Don't Look Now, based on a short story by Daphne du Maurier, was Nicolas Roeg's third feature as director. There was an important change behind the scenes, in that Roeg no longer acted as his own cinematographer as he had on Performance and Walkabout, but turned photography duties over into the very capable hands of Anthony Richmond. This had an effect on his shooting style, which became more classical and less reliant on camera trickery. However, his editing style is anti-classical, finding meaning by association by cross-cutting across time as well as space, an approach he would develop further.

The result is one of Roeg's very best films, building gradually to a devastating climax. There's an argument that supernatural horror films work best in black and white: that may be so, but this is a film that proves that rule. Roeg and Richmond's use of colour, particularly red, is vital to the film's effect. However, at heart Don't Look Now is a very sad film. John is himself psychic, but he can't or won't accept the fact, and a terrible fate awaits him. The scene where John and Laura make love, intercut with shots of them dressing to go to work, is not just a sex scene (though it tested censorship boundaries in its day) but one of the finest love scenes in modern cinema. Its influence can be felt to this day, for example the scene between George Clooney and Jennifer Lopez in Out of Sight. It's also one of the relatively few sex scenes between a married couple.

DVD Region 2, widescreen ratio 1.85:1, Dolby digital 2.0 mono soundtrack. Extras: Don't Look Now - Looking Back featurette (25 minutes - full of spoilers, so beware), theatrical trailer, DVD-ROM content features downloadable pages from the original theatrical campaign brochure.

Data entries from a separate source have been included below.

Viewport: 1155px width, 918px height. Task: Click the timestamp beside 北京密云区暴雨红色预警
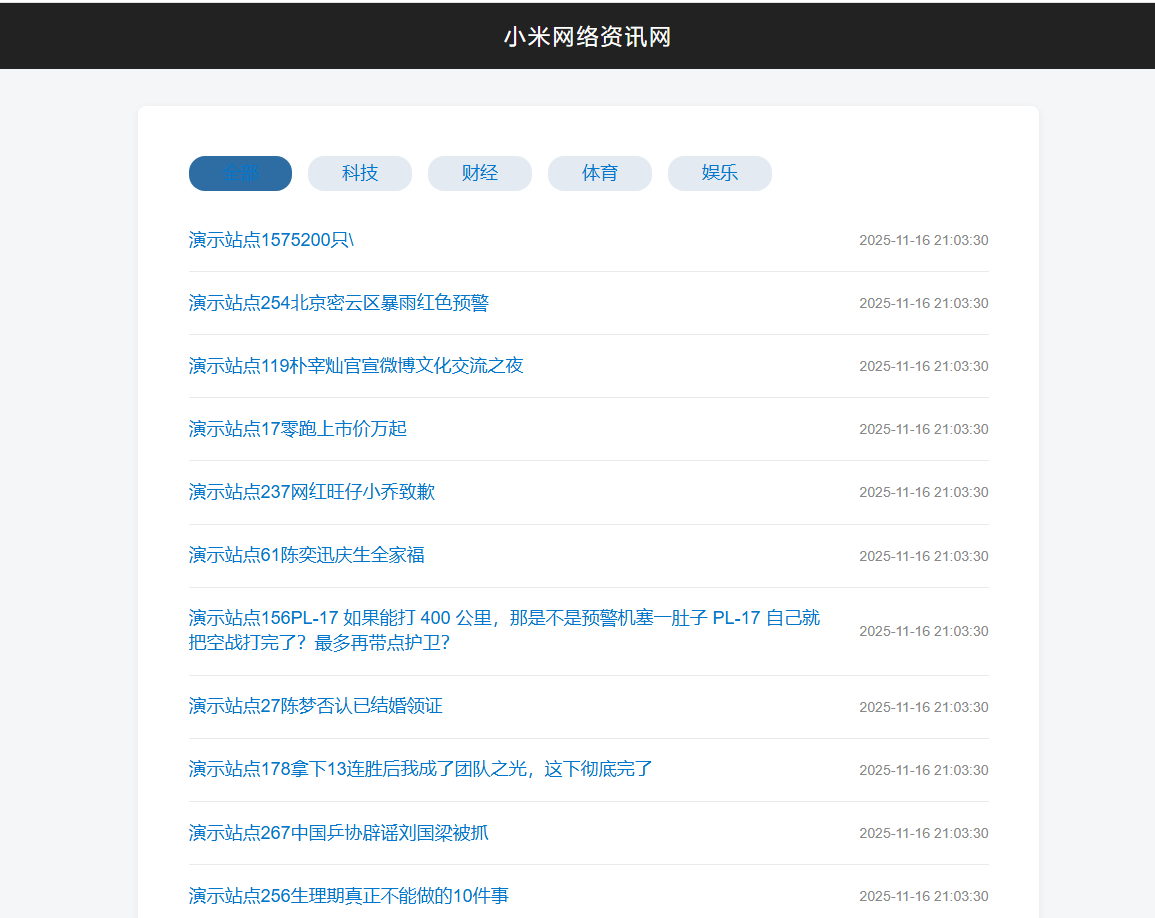click(x=923, y=303)
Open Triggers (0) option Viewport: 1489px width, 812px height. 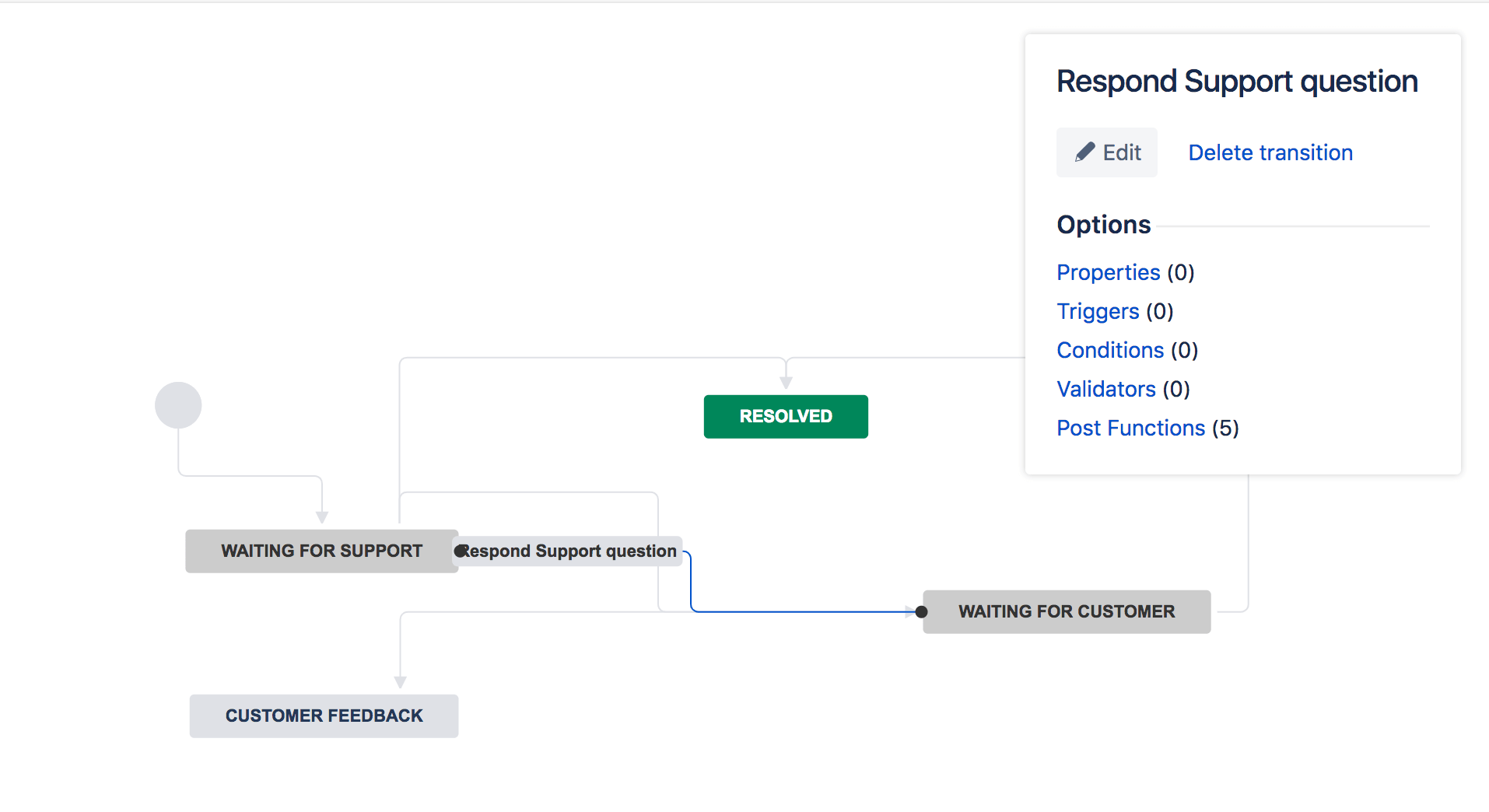point(1115,311)
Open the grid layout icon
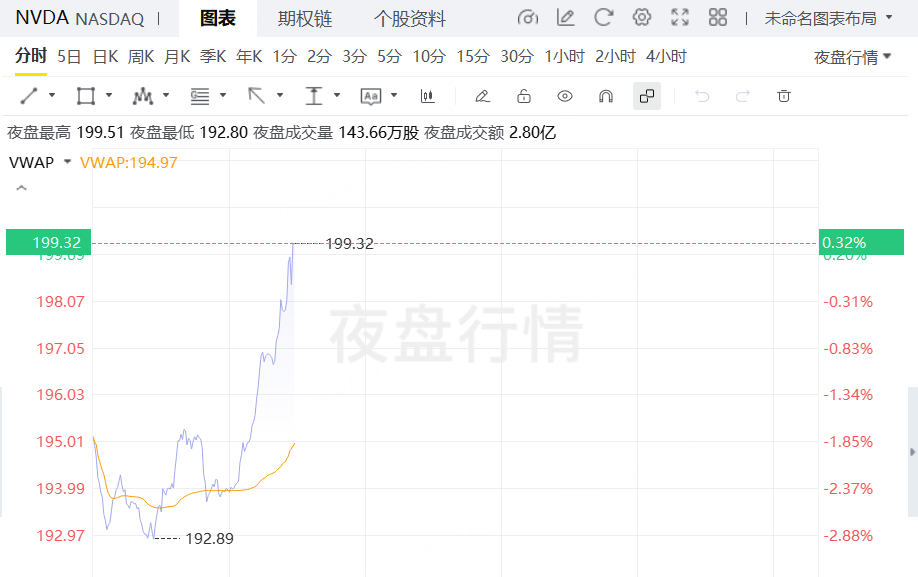The image size is (918, 577). [717, 18]
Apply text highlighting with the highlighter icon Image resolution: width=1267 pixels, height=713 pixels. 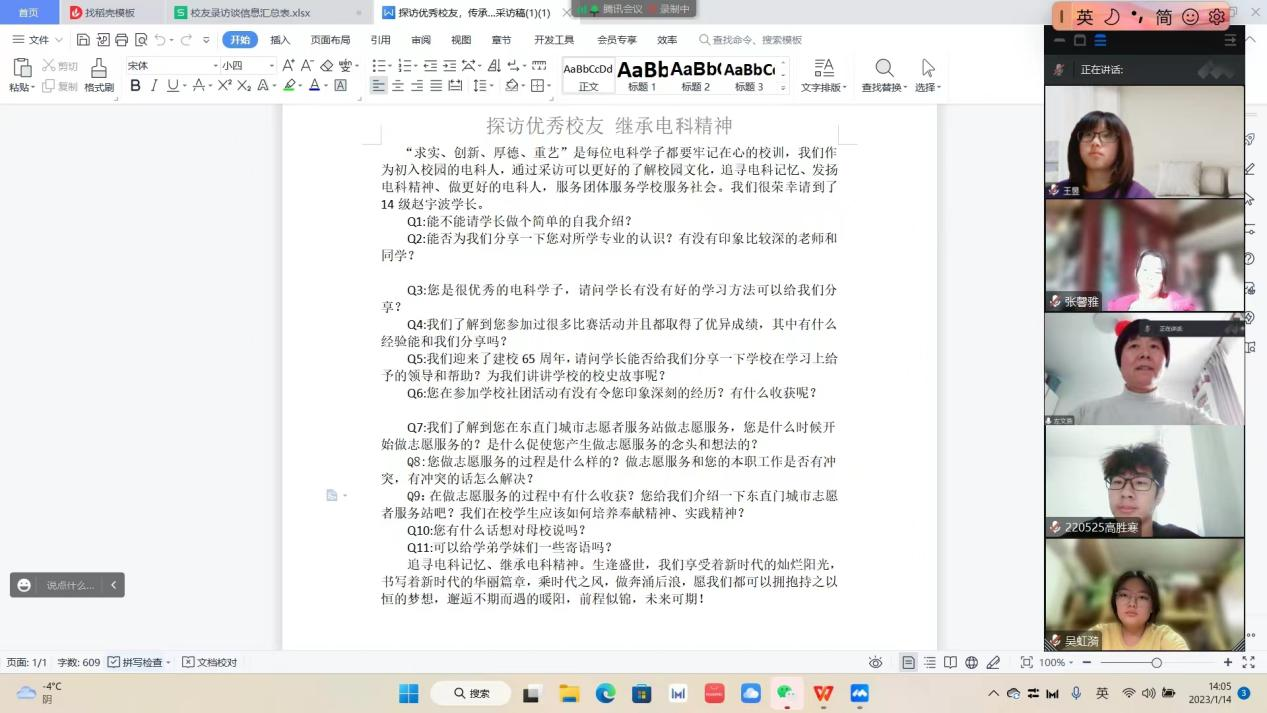290,85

Roeg's next film, The Man Who Fell to Earth, based on a novel by Walter Tevis, is the story of Thomas Jerome Newton (David Bowie), an alien who lands on Earth. For at least half of the film we don't know the purpose of his visit, as he amasses a vast fortune - it's to bring water back to his dying homeworld. However, drink, sex, the media and business rivals undermine him. The film has a timeless feel: the only indication we have of years passing is the ageing of all the human characters. The wilful withholding of information makes the film a little hard to follow on a first viewing, though there's plenty to offer the viewer.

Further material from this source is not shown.